* AIM OF THE TASK
Extract the stretch of lines that starts at the line with "Viewport: 952px width, 1268px" and ends at the last line of the data below. Give it exactly, without pictures.

Stored data:

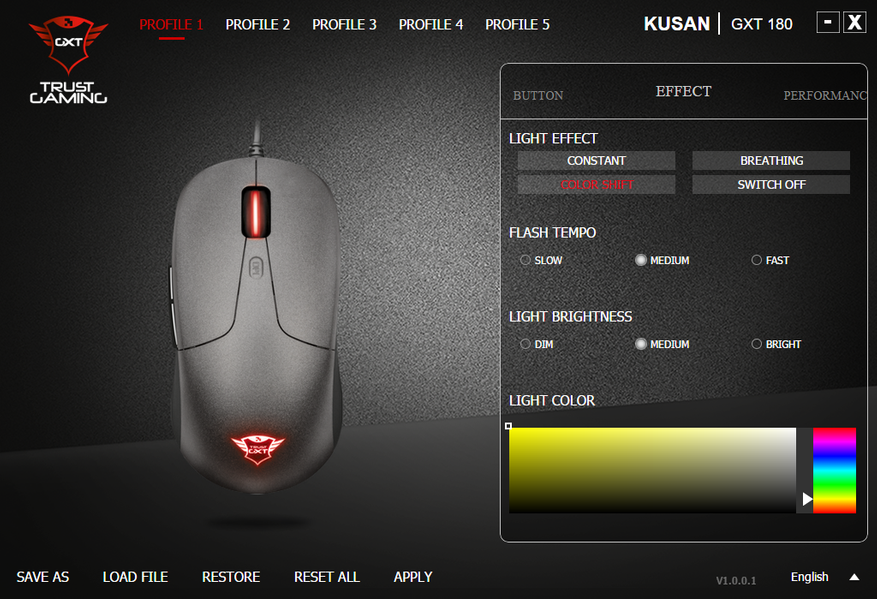The image size is (877, 599).
Task: Expand the language list arrow next to English
Action: pos(854,577)
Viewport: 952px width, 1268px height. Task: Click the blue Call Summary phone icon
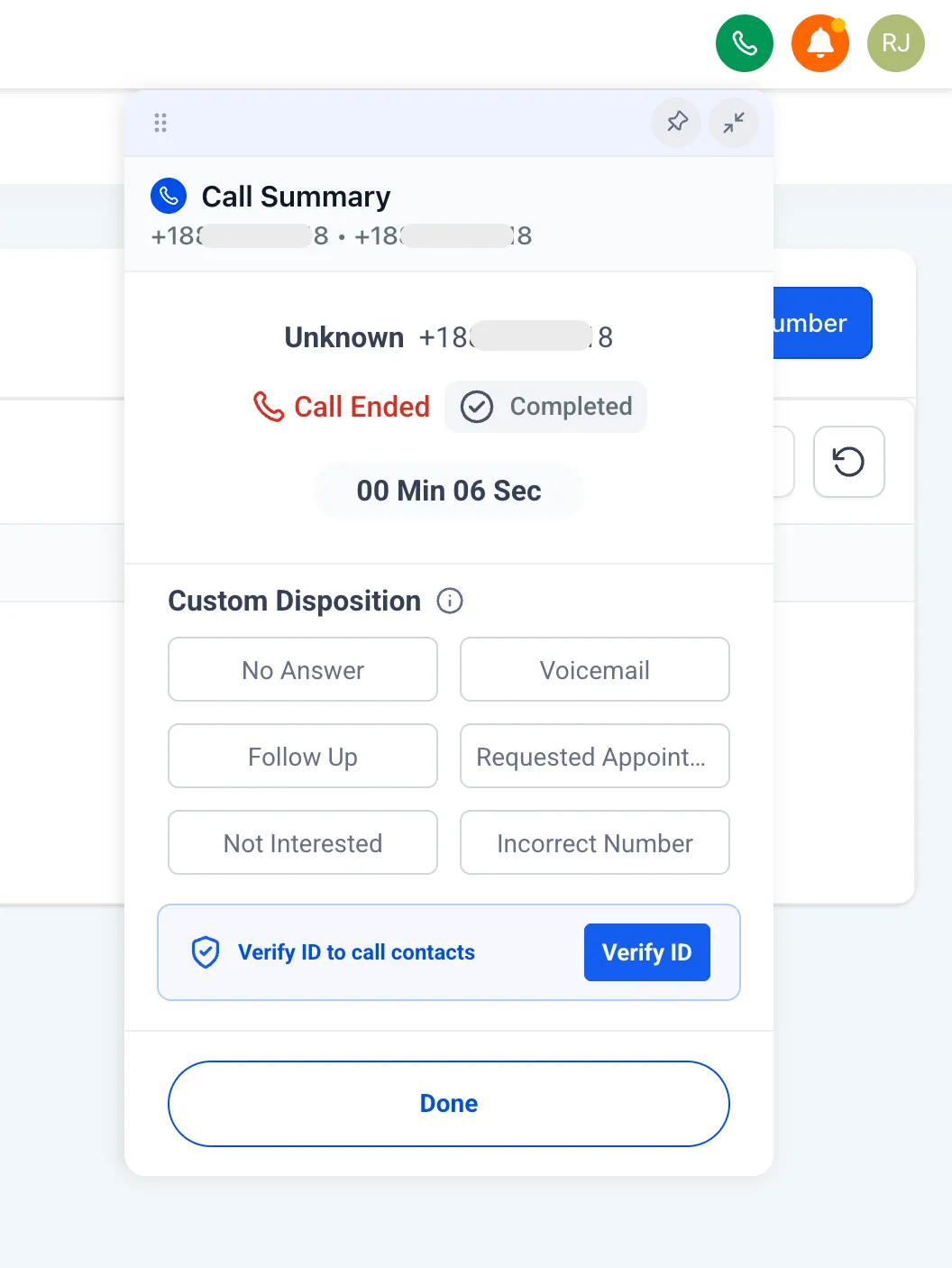169,196
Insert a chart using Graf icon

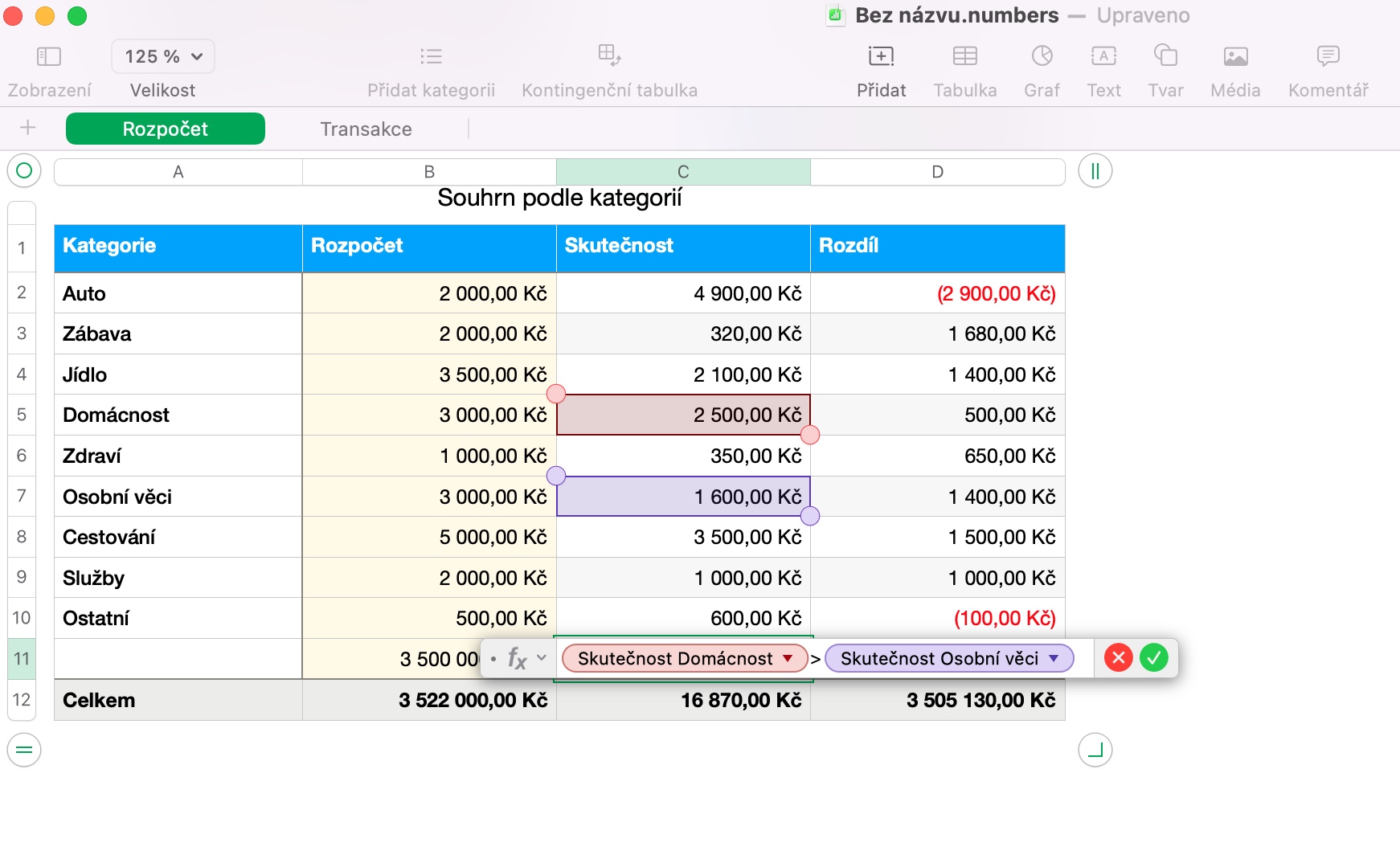[x=1042, y=56]
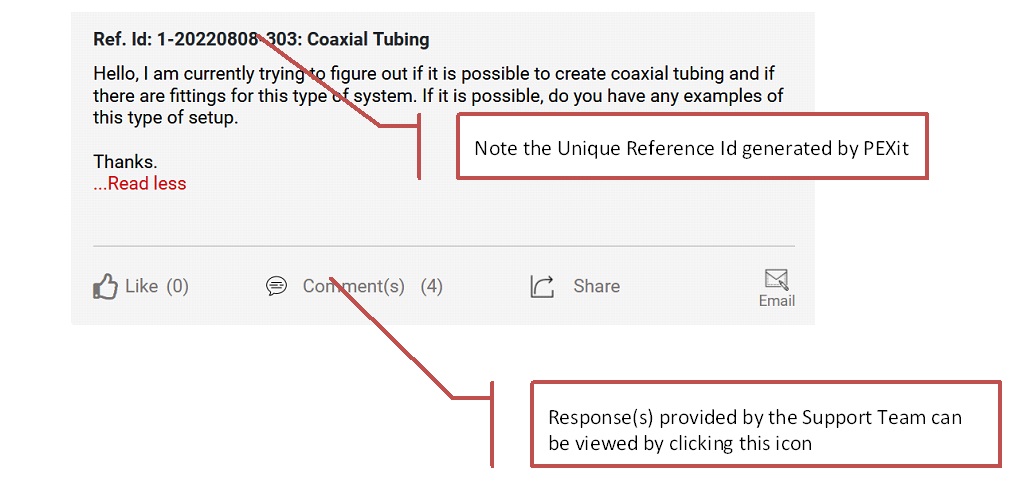Collapse the post with ...Read less
Viewport: 1017px width, 482px height.
[x=139, y=184]
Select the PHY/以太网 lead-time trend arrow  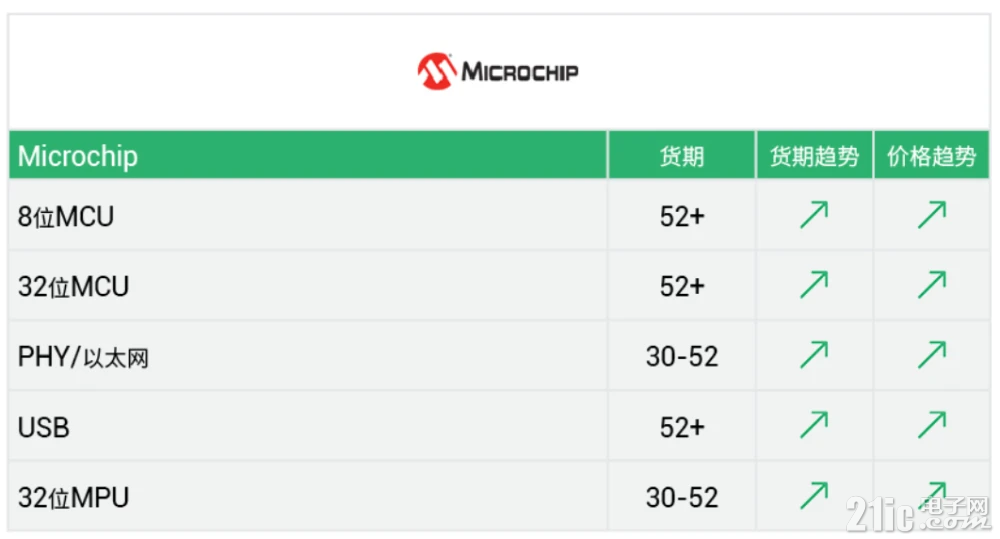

* WRITTEN SOLUTION
Viewport: 952px width, 1268px height. Task: Click the blue Call Summary phone icon
169,196
Insert a chart using Graf icon

[x=1042, y=56]
Collapse the post with ...Read less
Viewport: 1017px width, 482px height.
[x=139, y=184]
Select the PHY/以太网 lead-time trend arrow  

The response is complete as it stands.